Could you echo back, character for character, the stretch of entries from the one containing "Officinatesti.com (422, 1679)" through the one containing "Wifi connection keeps dropping (180, 160)"?

--- Start of DATA SHOWN ---

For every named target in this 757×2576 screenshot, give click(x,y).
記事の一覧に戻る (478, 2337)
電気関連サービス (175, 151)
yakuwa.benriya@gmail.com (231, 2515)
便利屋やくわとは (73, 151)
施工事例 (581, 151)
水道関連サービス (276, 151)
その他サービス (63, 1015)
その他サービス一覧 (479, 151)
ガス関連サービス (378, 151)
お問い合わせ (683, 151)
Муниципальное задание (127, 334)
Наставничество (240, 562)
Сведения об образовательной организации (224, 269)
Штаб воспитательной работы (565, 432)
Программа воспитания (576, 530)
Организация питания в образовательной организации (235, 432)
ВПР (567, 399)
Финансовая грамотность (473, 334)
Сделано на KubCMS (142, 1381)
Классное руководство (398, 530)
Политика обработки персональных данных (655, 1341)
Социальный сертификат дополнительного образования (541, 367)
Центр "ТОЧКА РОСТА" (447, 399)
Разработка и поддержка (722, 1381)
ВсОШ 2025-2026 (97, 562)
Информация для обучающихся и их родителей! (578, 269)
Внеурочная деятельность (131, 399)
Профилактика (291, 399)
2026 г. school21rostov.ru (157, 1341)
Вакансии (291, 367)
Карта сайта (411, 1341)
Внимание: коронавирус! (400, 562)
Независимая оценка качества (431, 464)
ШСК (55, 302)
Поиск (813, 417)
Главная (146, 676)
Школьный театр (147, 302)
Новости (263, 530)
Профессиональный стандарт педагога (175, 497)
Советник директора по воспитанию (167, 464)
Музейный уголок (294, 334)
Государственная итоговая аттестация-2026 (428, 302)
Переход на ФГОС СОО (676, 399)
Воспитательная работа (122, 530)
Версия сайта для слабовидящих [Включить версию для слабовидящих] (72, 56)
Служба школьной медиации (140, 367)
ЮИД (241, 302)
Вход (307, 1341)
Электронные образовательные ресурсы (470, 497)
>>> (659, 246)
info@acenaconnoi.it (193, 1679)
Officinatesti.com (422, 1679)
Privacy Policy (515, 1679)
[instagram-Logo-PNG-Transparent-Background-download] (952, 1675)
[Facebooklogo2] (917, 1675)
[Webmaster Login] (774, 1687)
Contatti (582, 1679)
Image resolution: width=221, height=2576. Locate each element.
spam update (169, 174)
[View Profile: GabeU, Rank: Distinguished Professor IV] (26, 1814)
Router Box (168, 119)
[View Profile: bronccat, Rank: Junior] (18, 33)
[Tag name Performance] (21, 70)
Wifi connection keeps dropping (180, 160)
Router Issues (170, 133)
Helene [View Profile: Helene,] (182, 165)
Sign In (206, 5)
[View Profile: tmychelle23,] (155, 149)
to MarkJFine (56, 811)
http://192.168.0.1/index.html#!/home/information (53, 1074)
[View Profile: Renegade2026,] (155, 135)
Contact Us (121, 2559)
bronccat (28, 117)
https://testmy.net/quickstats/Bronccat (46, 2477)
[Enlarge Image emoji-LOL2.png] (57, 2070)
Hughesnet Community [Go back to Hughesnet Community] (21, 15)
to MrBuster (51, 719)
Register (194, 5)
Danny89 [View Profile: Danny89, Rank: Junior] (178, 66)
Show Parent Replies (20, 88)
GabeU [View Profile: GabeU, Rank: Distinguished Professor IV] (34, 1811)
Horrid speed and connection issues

--- End of DATA SHOWN ---

[RESPONSE TO THE EXERCISE]
Officinatesti.com (422, 1679)
Privacy Policy (515, 1679)
[instagram-Logo-PNG-Transparent-Background-download] (952, 1675)
[Facebooklogo2] (917, 1675)
[Webmaster Login] (774, 1687)
Contatti (582, 1679)
Image resolution: width=221, height=2576. Locate each element.
spam update (169, 174)
[View Profile: GabeU, Rank: Distinguished Professor IV] (26, 1814)
Router Box (168, 119)
[View Profile: bronccat, Rank: Junior] (18, 33)
[Tag name Performance] (21, 70)
Wifi connection keeps dropping (180, 160)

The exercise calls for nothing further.